TASK PROMPT
Word for word, quote the lines from the one containing "Воскресенье (707, 118)" to the end of the entries below, including both. Leave pictures out.

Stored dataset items
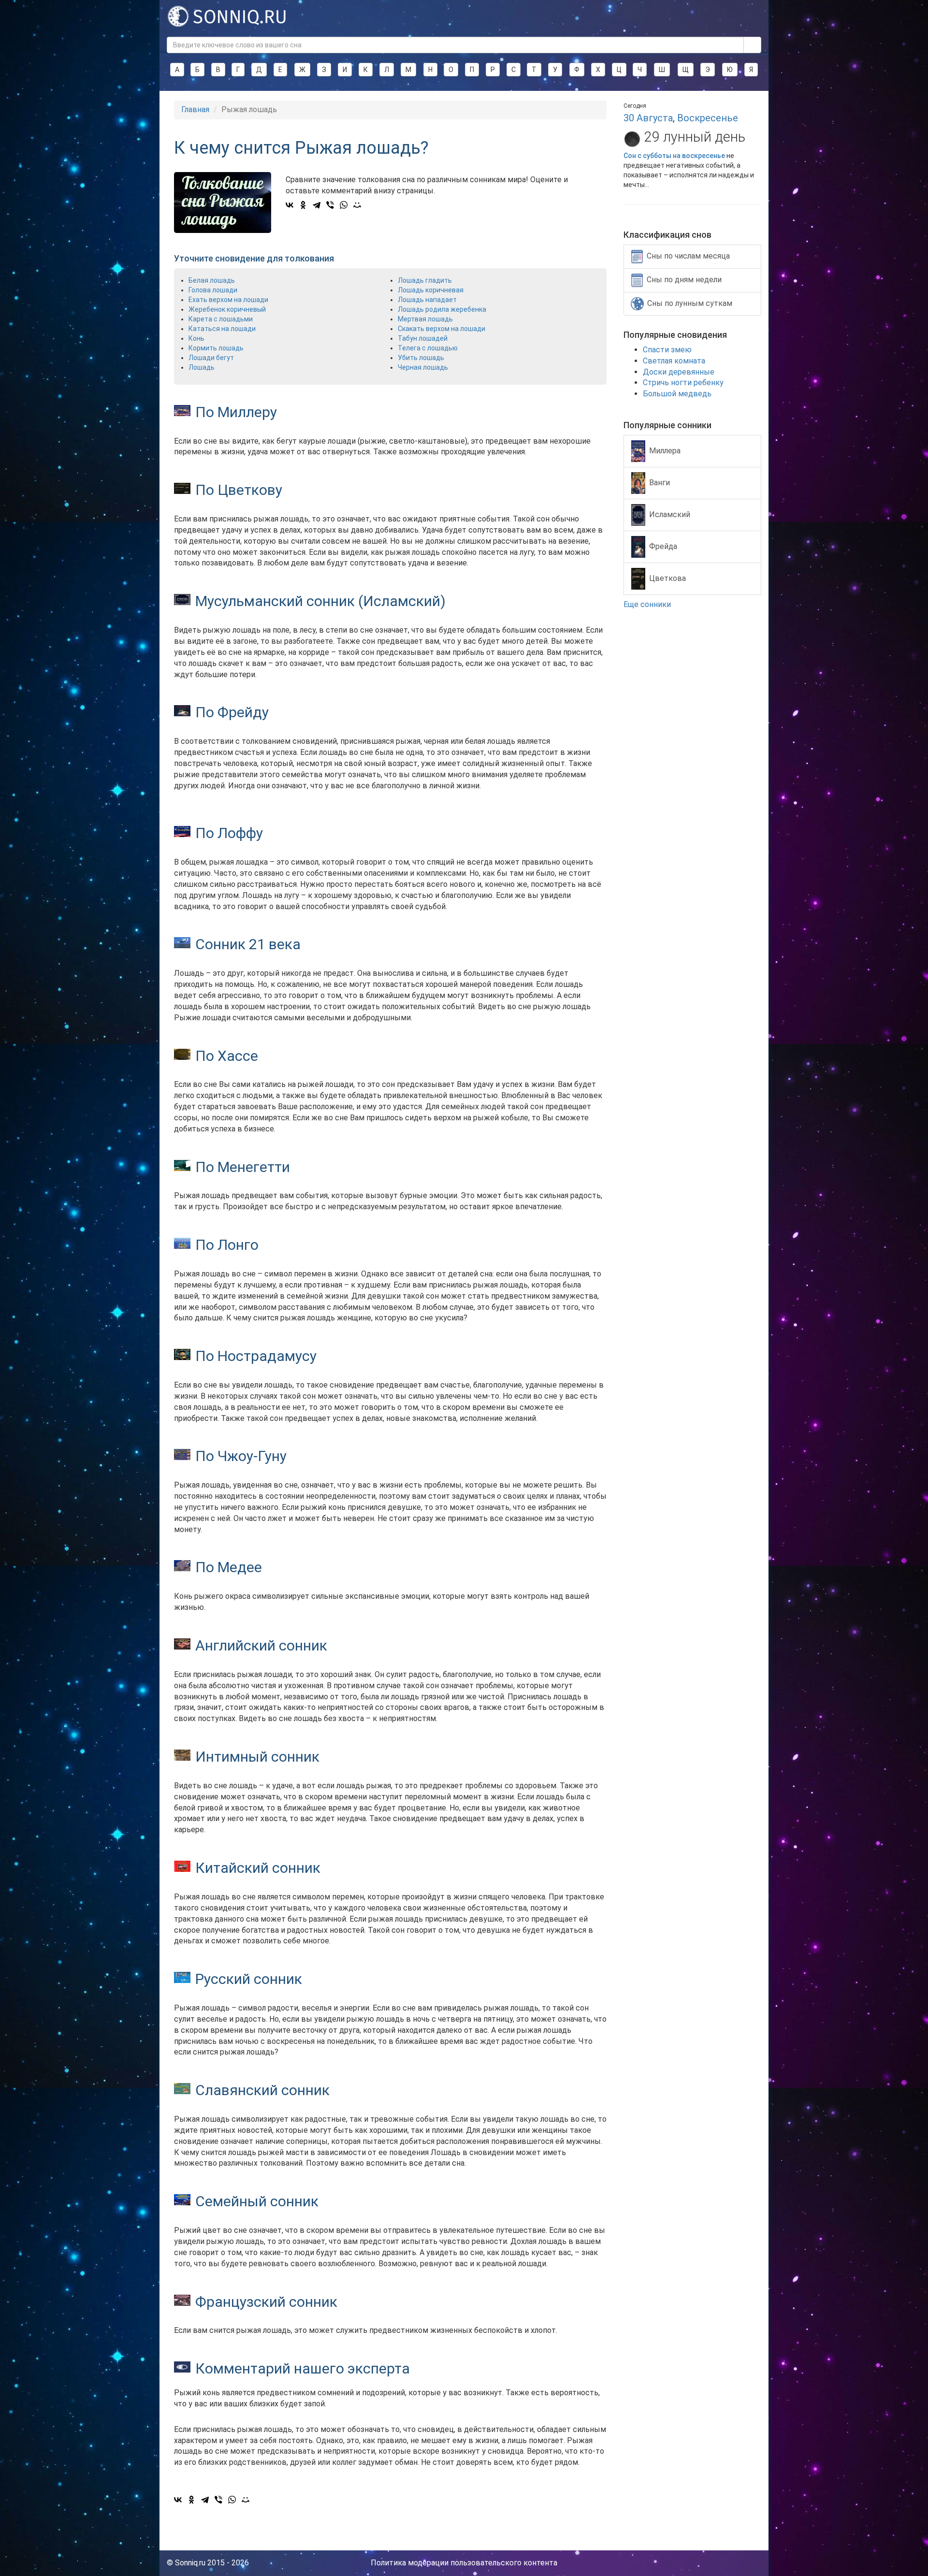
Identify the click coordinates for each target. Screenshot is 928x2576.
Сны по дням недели (684, 279)
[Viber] (330, 205)
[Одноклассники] (303, 205)
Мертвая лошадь (425, 319)
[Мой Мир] (357, 205)
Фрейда (663, 545)
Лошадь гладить (425, 280)
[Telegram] (316, 205)
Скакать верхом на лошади (441, 329)
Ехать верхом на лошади (228, 300)
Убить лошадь (421, 358)
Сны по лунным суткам (689, 303)
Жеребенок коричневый (227, 309)
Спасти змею (667, 349)
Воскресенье (707, 118)
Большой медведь (677, 393)
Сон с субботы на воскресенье (674, 155)
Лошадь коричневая (431, 290)
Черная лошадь (423, 367)
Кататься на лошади (222, 329)
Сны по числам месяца (688, 255)
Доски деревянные (678, 371)
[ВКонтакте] (289, 205)
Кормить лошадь (216, 348)
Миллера (665, 450)
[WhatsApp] (343, 205)
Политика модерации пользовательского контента (464, 2562)
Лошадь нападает (427, 300)
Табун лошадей (423, 338)
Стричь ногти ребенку (683, 382)
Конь (196, 338)
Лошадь (201, 367)
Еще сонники (648, 604)
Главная (195, 109)
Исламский (669, 514)
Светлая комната (674, 360)
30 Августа (648, 118)
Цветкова (667, 577)
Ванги (659, 482)
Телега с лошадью (428, 348)
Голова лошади (212, 290)
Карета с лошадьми (220, 319)
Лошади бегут (211, 358)
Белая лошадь (211, 280)
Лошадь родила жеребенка (442, 309)
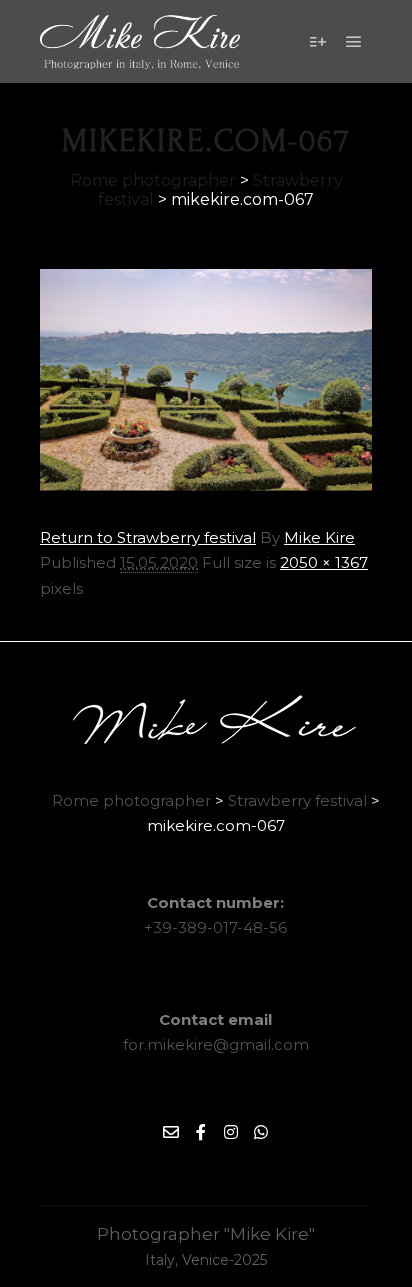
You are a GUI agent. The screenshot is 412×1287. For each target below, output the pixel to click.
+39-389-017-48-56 (215, 927)
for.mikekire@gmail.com (216, 1044)
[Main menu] (354, 42)
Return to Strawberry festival (148, 537)
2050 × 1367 (324, 562)
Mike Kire (319, 537)
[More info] (318, 42)
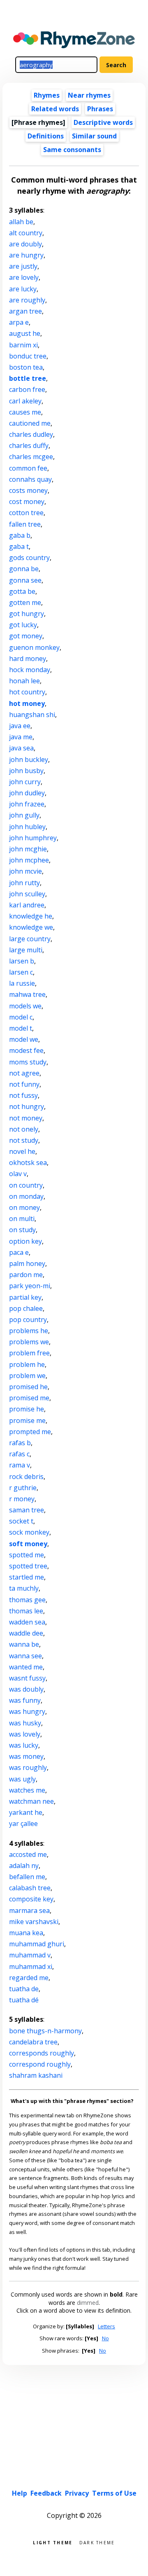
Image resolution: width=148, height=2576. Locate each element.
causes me (25, 412)
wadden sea (27, 1622)
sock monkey (29, 1532)
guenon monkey (34, 647)
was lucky (23, 1745)
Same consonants (72, 149)
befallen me (27, 1876)
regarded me (29, 1977)
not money (25, 1118)
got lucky (23, 624)
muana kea (26, 1932)
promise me (27, 1420)
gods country (29, 557)
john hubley (27, 826)
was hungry (27, 1711)
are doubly (25, 243)
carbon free (27, 389)
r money (22, 1498)
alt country (25, 232)
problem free (29, 1352)
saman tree (26, 1509)
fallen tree (25, 524)
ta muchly (24, 1588)
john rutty (24, 882)
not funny (24, 1084)
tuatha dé (24, 1999)
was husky (25, 1722)
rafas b (20, 1442)
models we (25, 1005)
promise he (26, 1408)
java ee (19, 725)
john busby (26, 770)
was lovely (24, 1734)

RESPONSE TO THE TASK
Воскресенье (707, 118)
Большой медведь (677, 393)
Сон с субботы на воскресенье (674, 155)
Лошадь коричневая (431, 290)
Черная лошадь (423, 367)
Кататься на лошади (222, 329)
Сны по числам месяца (688, 255)
Доски деревянные (678, 371)
[ВКонтакте] (289, 205)
Кормить лошадь (216, 348)
Миллера (665, 450)
[WhatsApp] (343, 205)
Политика модерации пользовательского контента (464, 2562)
Лошадь нападает (427, 300)
Табун лошадей (423, 338)
Стричь ногти ребенку (683, 382)
Конь (196, 338)
Лошадь (201, 367)
Еще сонники (648, 604)
Главная (195, 109)
Исламский (669, 514)
Светлая комната (674, 360)
30 Августа (648, 118)
Цветкова (667, 577)
Ванги (659, 482)
Телега с лошадью (428, 348)
Голова лошади (212, 290)
Карета с лошадьми (220, 319)
Лошади бегут (211, 358)
Белая лошадь (211, 280)
Лошадь родила жеребенка (442, 309)
You are a GUI agent. The screenshot is 412×1287. For each target below, output the pixel to click.
+39-389-017-48-56 (215, 927)
for.mikekire@gmail.com (216, 1044)
[Main menu] (354, 42)
Return to Strawberry festival (148, 537)
2050 × 1367 (324, 562)
Mike Kire (319, 537)
[More info] (318, 42)
Image resolution: width=148, height=2576. Locate each element.
causes me (25, 412)
wadden sea (27, 1622)
sock monkey (29, 1532)
guenon monkey (34, 647)
was lucky (23, 1745)
Same consonants (72, 149)
befallen me (27, 1876)
regarded me (29, 1977)
not money (25, 1118)
got lucky (23, 624)
muana kea (26, 1932)
promise me (27, 1420)
gods country (29, 557)
john hubley (27, 826)
was hungry (27, 1711)
are doubly (25, 243)
carbon free (27, 389)
r money (22, 1498)
alt country (25, 232)
problem free (29, 1352)
saman tree (26, 1509)
fallen tree (25, 524)
ta muchly (24, 1588)
john rutty (24, 882)
not funny (24, 1084)
tuatha dé (24, 1999)
was husky (25, 1722)
rafas b (20, 1442)
models we (25, 1005)
promise he (26, 1408)
java ee (19, 725)
john busby (26, 770)
was lovely (24, 1734)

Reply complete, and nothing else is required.